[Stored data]
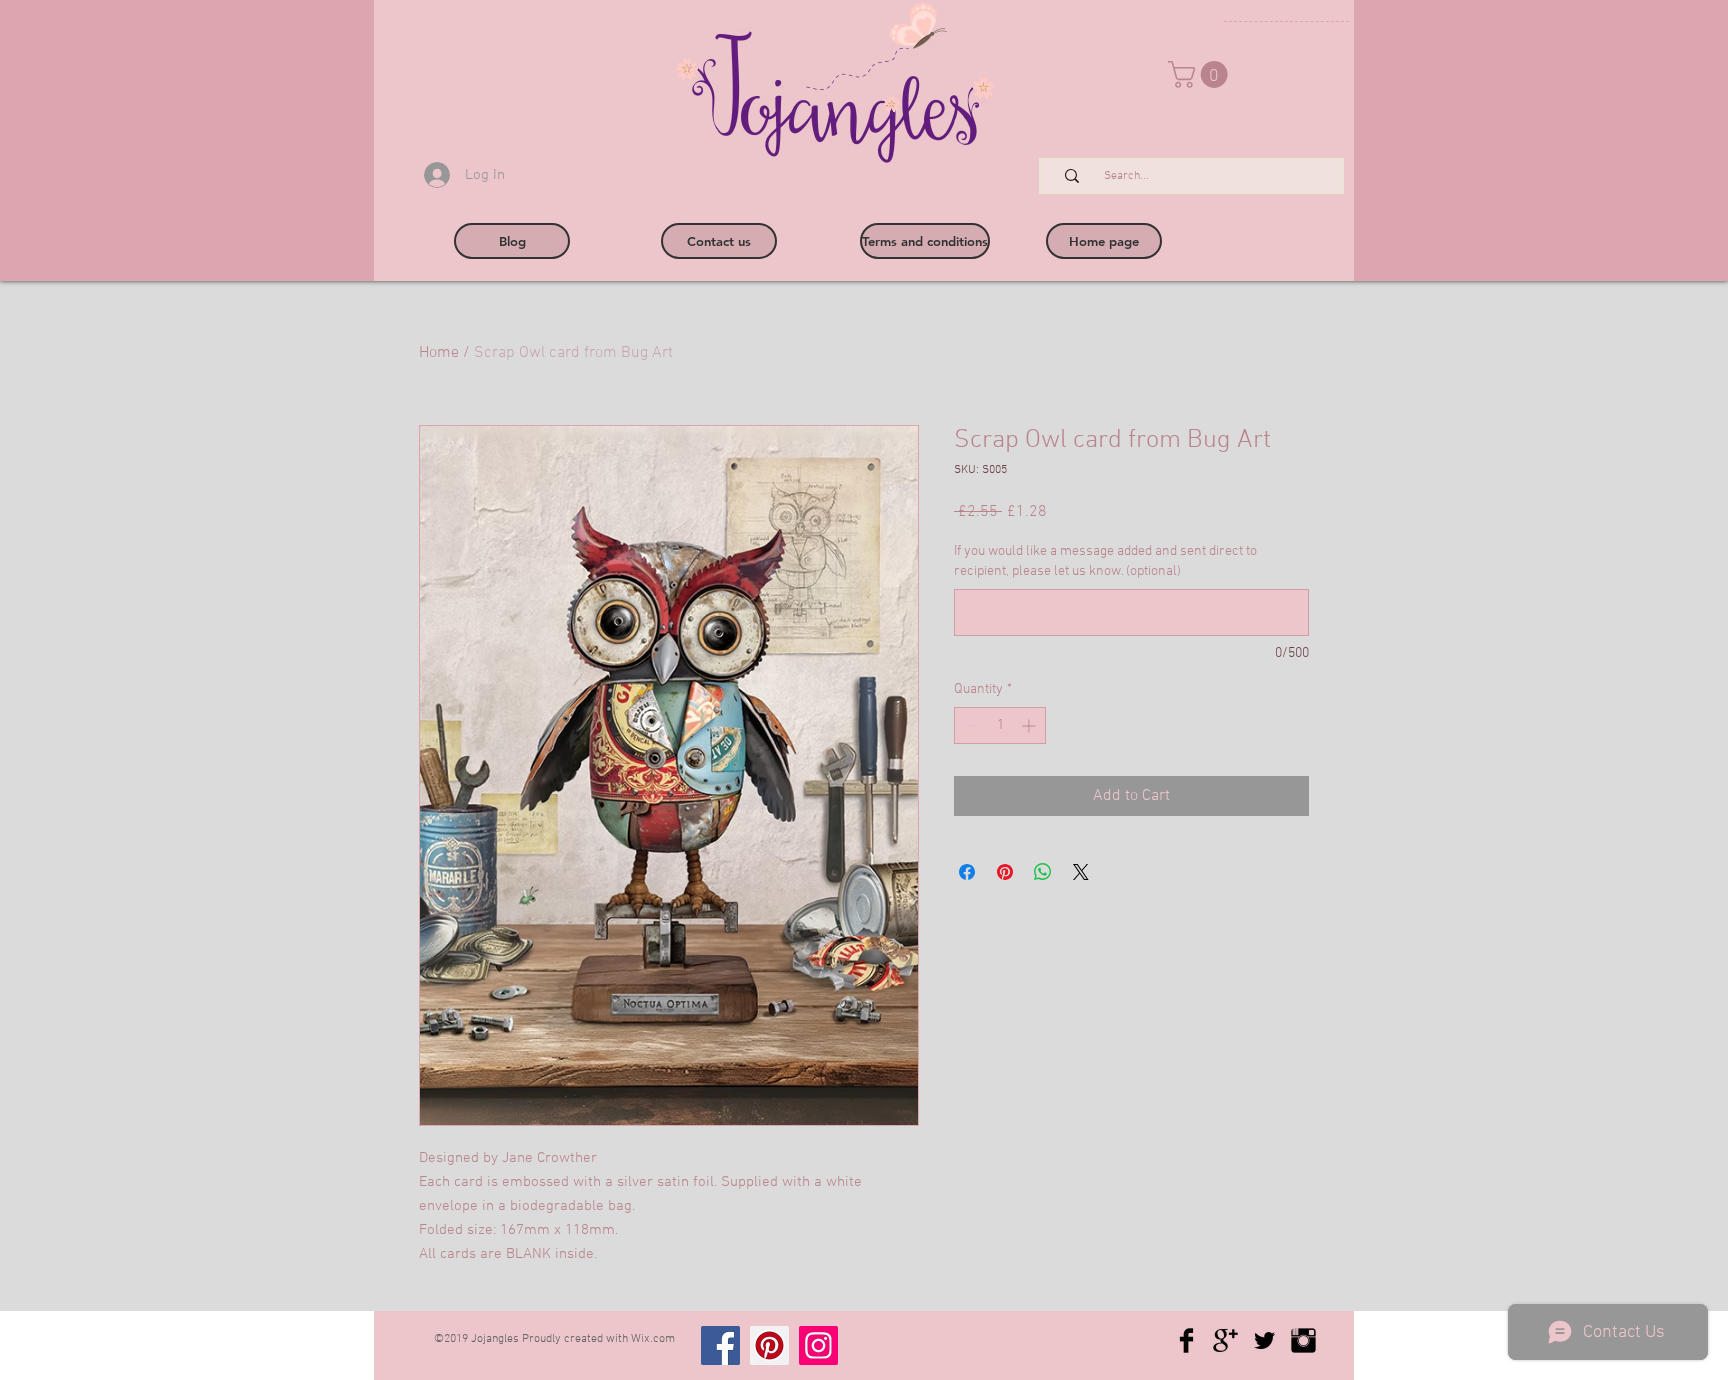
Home (439, 353)
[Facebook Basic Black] (1186, 1340)
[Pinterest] (769, 1345)
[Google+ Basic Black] (1225, 1340)
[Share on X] (1081, 872)
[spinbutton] (1000, 725)
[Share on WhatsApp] (1043, 872)
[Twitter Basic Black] (1264, 1340)
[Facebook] (720, 1345)
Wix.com (653, 1339)
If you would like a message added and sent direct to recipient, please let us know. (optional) (1105, 561)
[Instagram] (818, 1345)
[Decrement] (969, 725)
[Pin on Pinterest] (1005, 872)
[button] (1201, 74)
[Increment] (1030, 725)
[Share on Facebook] (967, 872)
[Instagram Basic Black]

◆ About this task ◆
Return only what runs from the line containing "[Facebook Basic Black] (1186, 1340)" to the last line of the records above, both ends included, exactly as written.

◆ Task result ◆
[Facebook Basic Black] (1186, 1340)
[Pinterest] (769, 1345)
[Google+ Basic Black] (1225, 1340)
[Share on X] (1081, 872)
[spinbutton] (1000, 725)
[Share on WhatsApp] (1043, 872)
[Twitter Basic Black] (1264, 1340)
[Facebook] (720, 1345)
Wix.com (653, 1339)
If you would like a message added and sent direct to recipient, please let us know. (optional) (1105, 561)
[Instagram] (818, 1345)
[Decrement] (969, 725)
[Pin on Pinterest] (1005, 872)
[button] (1201, 74)
[Increment] (1030, 725)
[Share on Facebook] (967, 872)
[Instagram Basic Black]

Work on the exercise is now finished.